## LIST OF TASKS
**1.** In the Homa upstreaming email, reproduce verbatim the passage from "Adding to Stephens" to "32 bit machines.".
**2.** List every upstream problem area that the Homa upstreaming email presents as a dash-marked item.

## PAGE TEXT
On Thu, Nov 10, 2022 at 01:25:40PM -0800, Stephen Hemminger wrote:
> On Thu, 10 Nov 2022 11:42:35 -0800
> John Ousterhout <ouster@...stanford.edu> wrote:
> 
> > Several people at the netdev conference asked me if I was working to
> > upstream the Homa transport protocol into the kernel. I have assumed
> > that this is premature, given that there is not yet significant usage of
> > Homa, but they encouraged me to start a discussion about upstreaming
> > with the netdev community.
> > 
> > So, I'm sending this message to ask for advice about (a) what state
> > Homa needs to reach before it would be appropriate to upstream it,
> > and, (b) if/when that time is reached, what is the right way to go about it.
> > Homa currently has about 13K lines of code, which I assume is far too
> > large for a single patch set; at the same time, it's hard to envision a
> > manageable first patch set with enough functionality to be useful by itself.
> > 
> > -John-

Hi John

> The usual upstream problem areas are:
>  - coding style

You can get a good feeling about what sort of coding style review
comments you will get by running ./scripts/checkpatch.pl over your
files. You don't need to be completely checkpatch clean, it does get
things wrong sometimes.

Adding to Stephens list.

- You have reinvented something which the kernel already has. You need
  to throw away your version and use the kernel version.

- You have used deprecated things, like /proc, ioctls rather than
  netlink.

- 32 bit kernel problems. Since this is about data center, your code
  might make assumptions about running on a 64 bit machine. Statistics
  tend to be done wrong, unless you are using the correct kernel
  helpers to deal with 64 bit counters on 32 bit machines.

[Source data]
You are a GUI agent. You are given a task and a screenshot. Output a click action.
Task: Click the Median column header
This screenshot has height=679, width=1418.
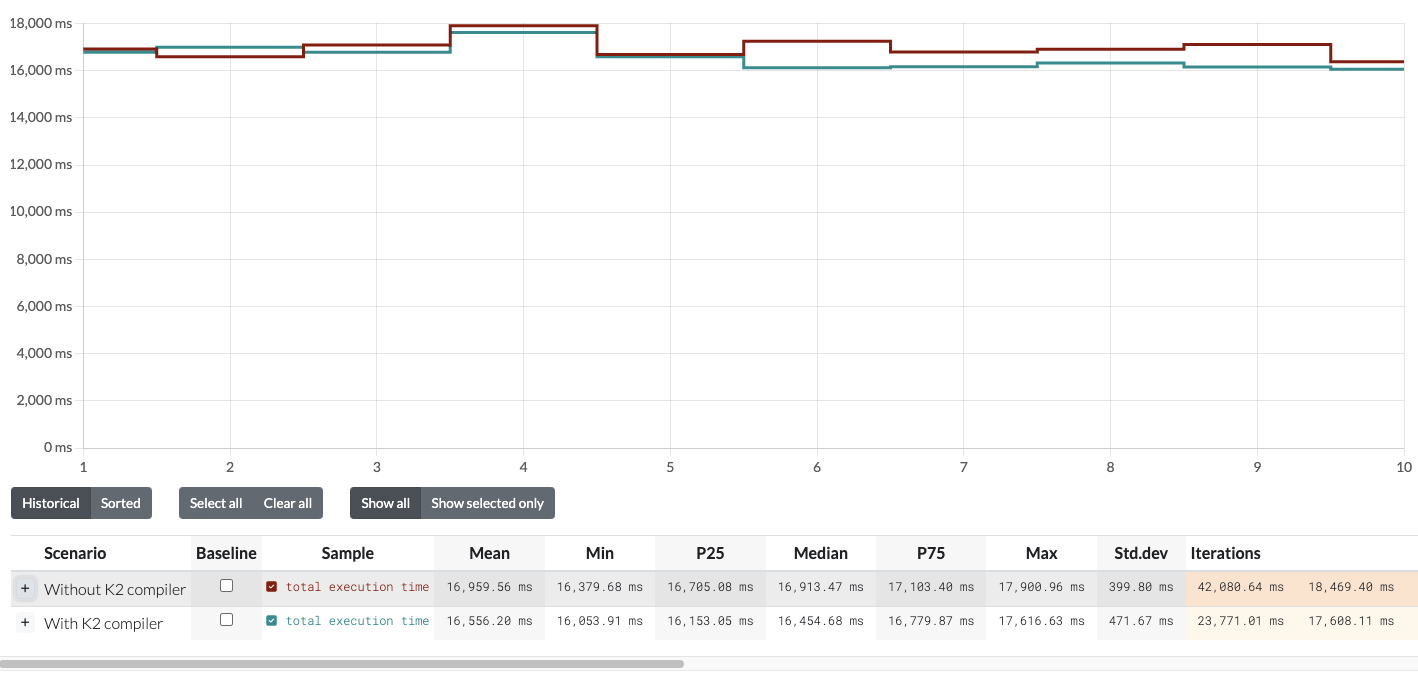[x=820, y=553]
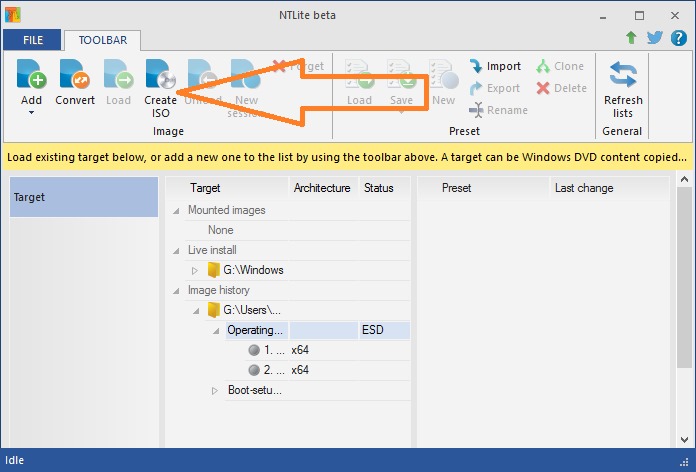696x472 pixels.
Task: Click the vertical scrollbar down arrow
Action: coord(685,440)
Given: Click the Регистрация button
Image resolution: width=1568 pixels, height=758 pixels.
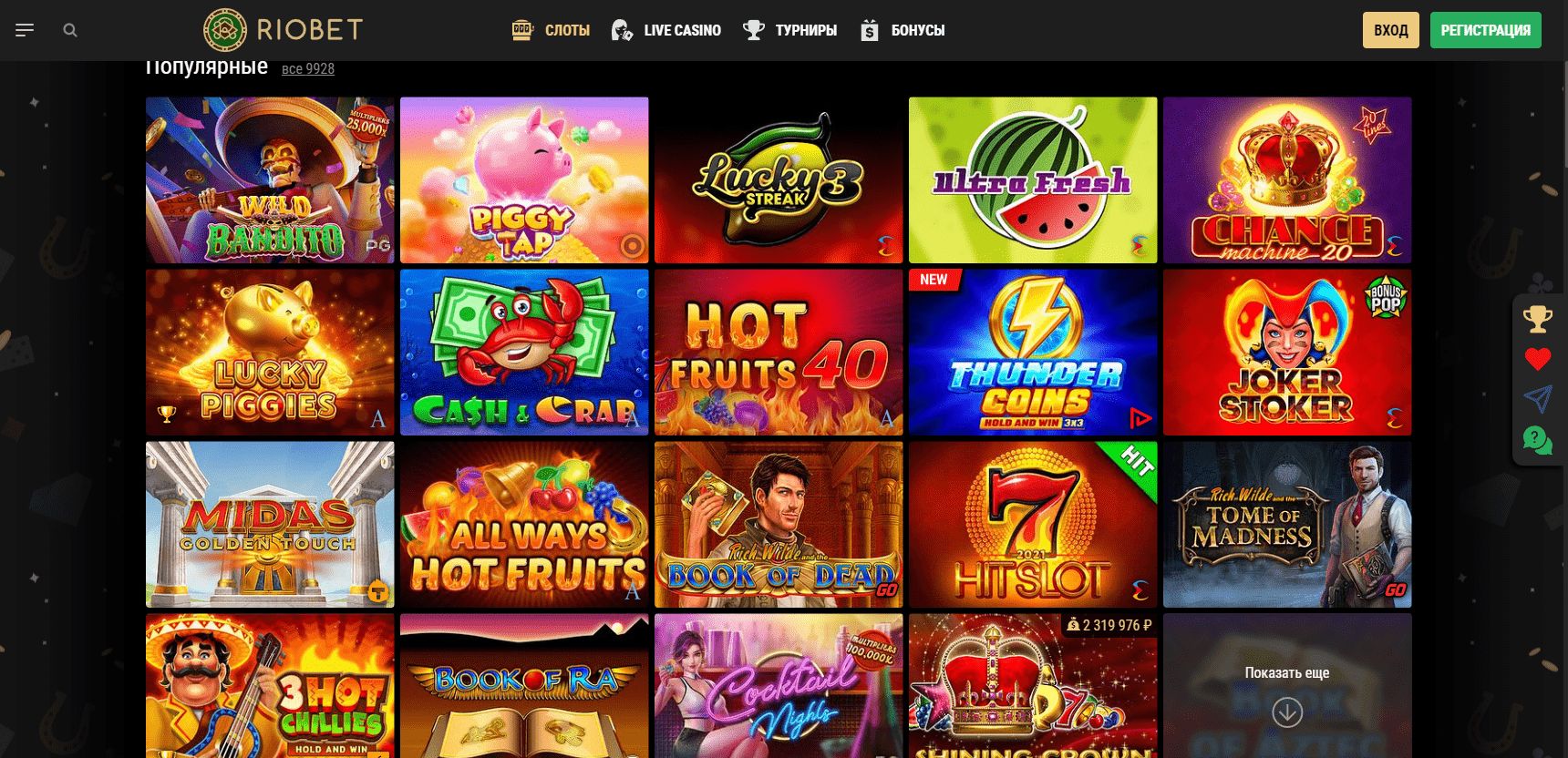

## RESPONSES
**1.**
Adding to Stephens list.

- You have reinvented something which the kernel already has. You need
  to throw away your version and use the kernel version.

- You have used deprecated things, like /proc, ioctls rather than
  netlink.

- 32 bit kernel problems. Since this is about data center, your code
  might make assumptions about running on a 64 bit machine. Statistics
  tend to be done wrong, unless you are using the correct kernel
  helpers to deal with 64 bit counters on 32 bit machines.

**2.**
- coding style
- You have reinvented something which the kernel already has.
- You have used deprecated things, like /proc, ioctls rather than netlink.
- 32 bit kernel problems.